Résumé : D'abord il y a la mère, Eliette devenue Phénix, le personnage le plus déchirant : les passages qui éclairent sur les traumatismes vécues durant son enfance sont décrits de manière brute, crue, à l'image du personnage et de son langage. Elle ne sera jamais capable de passer outre même si la fin suggère une lueur d'espoir pour elle, pour l'amour de ses enfants. Bref, ces traumatismes, comme vous le savez, n'impactent pas seulement la victime mais également ses proches, et ici plus particulièrement, ses enfants.Paloma, la fille aînée, qui a décidé que pour vivre il fallait qu'elle fuit le plus loin possible de cette mère en souffrance, quitte à abandonner son petit frère et à être torturée par les affres de la culpabilité.
Le fils, le frère, Loup, adolescent étrange et décalé, emmuré dans ses détresses. le choc de son incarcération reconstitue le trio, avec peut-être la résilience au bout, peut-être un horizon moins sombre.

Quatrième de couverture : Phénix, mère de famille au passé douloureux, élève seule ses enfants avec froideur et distance. Sa fille Paloma quittera le domicile dès qu’elle le pourra. Loup, le cadet, décide un jour de prendre la voiture pour retrouver sa sœur et provoque un accident qui lui vaut d’être enfermé dans une prison pour enfant. La mère et la fille vont devoir reprendre contact pour libérer Loup.
«Sa mère et sa sœur savent que Loup dort en prison,
même si le mot juste c’est maison d’arrêt mais qu’est-ce que ça peut faire les mots justes quand il y a des barreaux aux fenêtres, une porte en métal avec œilleton et toutes ces choses qui ne se trouvent qu’entre les murs. Elles imaginent ce que c’est que de dormir en taule à dix-sept ans mais personne, vraiment, ne peut imaginer les soirs dans ces endroits-là.»
Comme dans le poème de Verlaine auquel le titre fait référence, ce roman griffé de tant d’éclats de noirceur nous transporte pourtant par la grâce de l’écriture de Nathacha Appanah vers une lumière tombée d’un ciel si bleu, si calme, vers cette éternelle douceur qui lie une famille au-delà des drames.

 Mon avis : C'est assez court et ça se lit facilement.
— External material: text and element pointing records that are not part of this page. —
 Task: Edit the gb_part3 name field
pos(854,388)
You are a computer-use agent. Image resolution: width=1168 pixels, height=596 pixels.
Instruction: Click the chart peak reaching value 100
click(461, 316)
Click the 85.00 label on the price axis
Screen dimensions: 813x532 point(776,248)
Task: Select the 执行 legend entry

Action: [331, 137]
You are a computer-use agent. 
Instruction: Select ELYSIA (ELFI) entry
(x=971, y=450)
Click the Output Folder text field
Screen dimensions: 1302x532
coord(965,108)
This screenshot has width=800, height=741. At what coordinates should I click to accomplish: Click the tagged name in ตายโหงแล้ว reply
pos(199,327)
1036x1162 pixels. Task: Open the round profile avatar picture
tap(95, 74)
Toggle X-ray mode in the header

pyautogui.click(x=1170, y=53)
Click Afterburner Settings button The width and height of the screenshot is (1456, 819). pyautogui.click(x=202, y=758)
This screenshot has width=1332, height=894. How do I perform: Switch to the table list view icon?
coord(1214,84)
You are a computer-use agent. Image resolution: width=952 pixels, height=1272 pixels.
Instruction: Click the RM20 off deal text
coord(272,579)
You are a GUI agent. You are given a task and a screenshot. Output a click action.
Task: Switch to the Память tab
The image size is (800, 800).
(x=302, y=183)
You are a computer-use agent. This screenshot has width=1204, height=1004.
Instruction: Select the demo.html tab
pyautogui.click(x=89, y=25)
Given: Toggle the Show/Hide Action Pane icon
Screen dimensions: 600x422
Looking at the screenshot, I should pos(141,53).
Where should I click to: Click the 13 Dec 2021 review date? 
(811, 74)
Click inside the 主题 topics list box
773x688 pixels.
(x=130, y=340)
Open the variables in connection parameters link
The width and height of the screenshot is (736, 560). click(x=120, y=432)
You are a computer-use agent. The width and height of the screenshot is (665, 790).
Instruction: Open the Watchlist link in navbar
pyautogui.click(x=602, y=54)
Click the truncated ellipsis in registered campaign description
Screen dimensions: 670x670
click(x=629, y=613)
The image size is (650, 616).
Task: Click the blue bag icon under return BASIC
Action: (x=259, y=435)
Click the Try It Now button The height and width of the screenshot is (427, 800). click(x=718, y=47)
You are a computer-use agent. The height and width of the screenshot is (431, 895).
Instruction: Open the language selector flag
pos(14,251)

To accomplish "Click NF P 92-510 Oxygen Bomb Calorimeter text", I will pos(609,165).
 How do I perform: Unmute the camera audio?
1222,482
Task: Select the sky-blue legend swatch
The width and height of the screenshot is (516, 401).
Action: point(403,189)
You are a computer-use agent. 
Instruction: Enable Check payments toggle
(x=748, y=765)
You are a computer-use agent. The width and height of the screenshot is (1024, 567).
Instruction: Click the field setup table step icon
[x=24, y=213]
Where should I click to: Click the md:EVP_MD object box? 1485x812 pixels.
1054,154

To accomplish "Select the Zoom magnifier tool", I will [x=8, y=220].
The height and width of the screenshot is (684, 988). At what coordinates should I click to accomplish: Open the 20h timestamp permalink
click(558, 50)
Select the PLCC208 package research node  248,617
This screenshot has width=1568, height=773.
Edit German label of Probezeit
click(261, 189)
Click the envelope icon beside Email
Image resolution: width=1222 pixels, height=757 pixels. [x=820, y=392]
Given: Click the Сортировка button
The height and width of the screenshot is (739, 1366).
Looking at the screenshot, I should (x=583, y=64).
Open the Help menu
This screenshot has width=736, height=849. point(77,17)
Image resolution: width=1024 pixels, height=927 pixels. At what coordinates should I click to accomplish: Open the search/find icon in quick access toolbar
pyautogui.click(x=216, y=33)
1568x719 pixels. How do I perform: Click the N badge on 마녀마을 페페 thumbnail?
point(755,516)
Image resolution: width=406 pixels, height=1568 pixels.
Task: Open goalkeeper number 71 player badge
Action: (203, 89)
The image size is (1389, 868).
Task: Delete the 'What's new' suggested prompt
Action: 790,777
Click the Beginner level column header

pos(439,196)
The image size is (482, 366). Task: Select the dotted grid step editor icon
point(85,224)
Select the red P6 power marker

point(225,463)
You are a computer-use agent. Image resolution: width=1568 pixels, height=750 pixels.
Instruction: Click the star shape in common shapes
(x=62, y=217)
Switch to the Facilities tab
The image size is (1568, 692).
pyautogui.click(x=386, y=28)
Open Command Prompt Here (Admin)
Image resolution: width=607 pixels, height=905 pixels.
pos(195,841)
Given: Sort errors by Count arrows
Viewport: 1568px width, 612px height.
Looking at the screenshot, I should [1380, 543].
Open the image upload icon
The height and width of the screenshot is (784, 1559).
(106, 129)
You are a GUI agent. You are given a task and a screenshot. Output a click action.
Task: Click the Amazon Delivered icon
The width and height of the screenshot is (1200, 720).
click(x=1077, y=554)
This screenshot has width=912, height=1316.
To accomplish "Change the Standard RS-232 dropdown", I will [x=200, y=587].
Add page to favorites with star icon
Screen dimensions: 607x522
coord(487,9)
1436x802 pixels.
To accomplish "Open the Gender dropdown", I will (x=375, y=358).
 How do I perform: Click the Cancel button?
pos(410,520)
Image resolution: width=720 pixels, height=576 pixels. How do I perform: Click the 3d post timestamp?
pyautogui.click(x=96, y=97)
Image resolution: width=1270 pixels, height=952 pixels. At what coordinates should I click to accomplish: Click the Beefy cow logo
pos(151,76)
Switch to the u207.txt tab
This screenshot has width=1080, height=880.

Il a le mérite de retranscrire avec justesse des émotions très différentes et de transmettre au lecteur cette émotion. La noirceur de la situation décrite de cette famille dysfonctionnelle côtoie l'écriture poétique de l 'auteur. Le titre annonce la couleur dès le début puisqu'il fait référence à un poème de Paul Verlaine. Il laisse également entendre que tout n'est pas pour cette famille, qu'il existe une lueur d'espoir.

« Il était une fois » commence ce roman, comme un conte atemporel et universel sur la famille, la filiation, l'hérédité de la transmission des traumatismes. « Il était une fois » le conclut de façon puissance et vibrante comme un hymne à la vie, aux possibles. Ne vous méprenez pas, l'écriture est loin d'être larmoyante, c'est juste bien écrit. Peut-être que la temporalité pourra vous déstabiliser : entre flashbacks et ellipses, néanmoins, le tout reste compréhensible et cohérent vis à vis du point de vue interne utilisé pour comprendre les points de vue des différents personnages. Le récit s'ouvre par un banal fait divers : Loup, sans permis, provoque un accident en roulant à contre-sens et sans permis en voulant retrouver sa soeur, qu'il n'a pas vu depuis dix ans. Cet événement, au symbolisme explicite, le conduit en prison et plonge sa famille dans l’inquiétude. Le récit trouve son origine dans la violence de ce moment qui bouscule soudain les équilibres du présent et les silences du passé. Pourtant, cet événement est à peine mentionné, sans longue description et la violence de celui-ci n'est même pas évoquée. L’arrivée de Loup à la prison pour mineurs est marquée elle aussi par une forme de douceur inattendue, où la porte d’entrée, peinte en bleu, lui rappelle les couleurs des Cyclades. Le lecteur traverse cette épreuve à travers le regard du jeune homme, un peu distant, comme s'il était toujours sous le choc de l'accident ou comme s'il vivait une véritable aventure avec la curiosité de l'observateur. La violence de la prison pour mineurs ici est donc adoucie par ce personnage qui est présenté avec un trouble de l'attention.

Si on veut aller plus loin, on pourrait étudier dans ce conte, la place du Loup qui finalement se révèle aussi doux qu'un agneau, la colombe Paloma qui s'envole du nid et enfant la renaissance du Phénix à plusieurs moments du récit. Vous l'aurez compris, il y a beaucoup à dire sur ces 125 pages que je vous recommande.